● **EXERCISE REQUIREMENTS**
Here is the task for the records below: repeat exactly the lines from the one with "This screenshot has width=1229, height=970." to the one with "Uncheck Вечернее чтение", both included, and nothing else.
:: TASK DATA
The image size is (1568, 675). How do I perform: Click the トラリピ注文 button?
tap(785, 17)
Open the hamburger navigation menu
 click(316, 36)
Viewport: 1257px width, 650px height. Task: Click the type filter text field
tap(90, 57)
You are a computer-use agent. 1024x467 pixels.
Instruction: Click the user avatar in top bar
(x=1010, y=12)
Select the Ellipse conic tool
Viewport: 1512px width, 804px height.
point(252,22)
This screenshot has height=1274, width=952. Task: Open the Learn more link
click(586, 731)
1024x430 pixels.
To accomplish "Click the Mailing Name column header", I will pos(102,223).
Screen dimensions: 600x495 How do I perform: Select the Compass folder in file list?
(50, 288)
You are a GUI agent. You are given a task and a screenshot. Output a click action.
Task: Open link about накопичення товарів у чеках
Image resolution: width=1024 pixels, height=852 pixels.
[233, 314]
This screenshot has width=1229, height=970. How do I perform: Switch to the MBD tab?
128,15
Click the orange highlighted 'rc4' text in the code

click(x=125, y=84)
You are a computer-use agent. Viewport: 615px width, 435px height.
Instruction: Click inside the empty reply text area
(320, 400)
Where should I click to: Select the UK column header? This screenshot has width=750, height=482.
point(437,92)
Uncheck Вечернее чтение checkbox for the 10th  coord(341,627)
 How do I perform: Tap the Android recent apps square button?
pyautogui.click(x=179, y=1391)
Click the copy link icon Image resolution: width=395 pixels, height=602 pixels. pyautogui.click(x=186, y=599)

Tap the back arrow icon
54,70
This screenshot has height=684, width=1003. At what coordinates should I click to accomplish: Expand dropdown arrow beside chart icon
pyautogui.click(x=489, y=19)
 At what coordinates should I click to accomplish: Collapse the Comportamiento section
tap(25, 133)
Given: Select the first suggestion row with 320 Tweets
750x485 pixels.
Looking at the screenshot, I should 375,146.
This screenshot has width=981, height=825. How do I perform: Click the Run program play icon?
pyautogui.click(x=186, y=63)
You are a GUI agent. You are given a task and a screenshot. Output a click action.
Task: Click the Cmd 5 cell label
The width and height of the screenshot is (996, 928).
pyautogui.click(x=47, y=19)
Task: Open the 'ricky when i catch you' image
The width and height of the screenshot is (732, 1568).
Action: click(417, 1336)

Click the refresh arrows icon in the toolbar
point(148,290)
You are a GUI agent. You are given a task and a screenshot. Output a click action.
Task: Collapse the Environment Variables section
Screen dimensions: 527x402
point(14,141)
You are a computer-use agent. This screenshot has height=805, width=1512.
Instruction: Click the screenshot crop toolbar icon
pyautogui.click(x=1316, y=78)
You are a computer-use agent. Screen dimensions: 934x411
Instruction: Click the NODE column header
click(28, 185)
::::
● **ANSWER BOX**
This screenshot has width=1229, height=970. How do I perform: Switch to the MBD tab?
128,15
Click the orange highlighted 'rc4' text in the code

click(x=125, y=84)
You are a computer-use agent. Viewport: 615px width, 435px height.
Instruction: Click inside the empty reply text area
(320, 400)
Where should I click to: Select the UK column header? This screenshot has width=750, height=482.
point(437,92)
Uncheck Вечернее чтение checkbox for the 10th  coord(341,627)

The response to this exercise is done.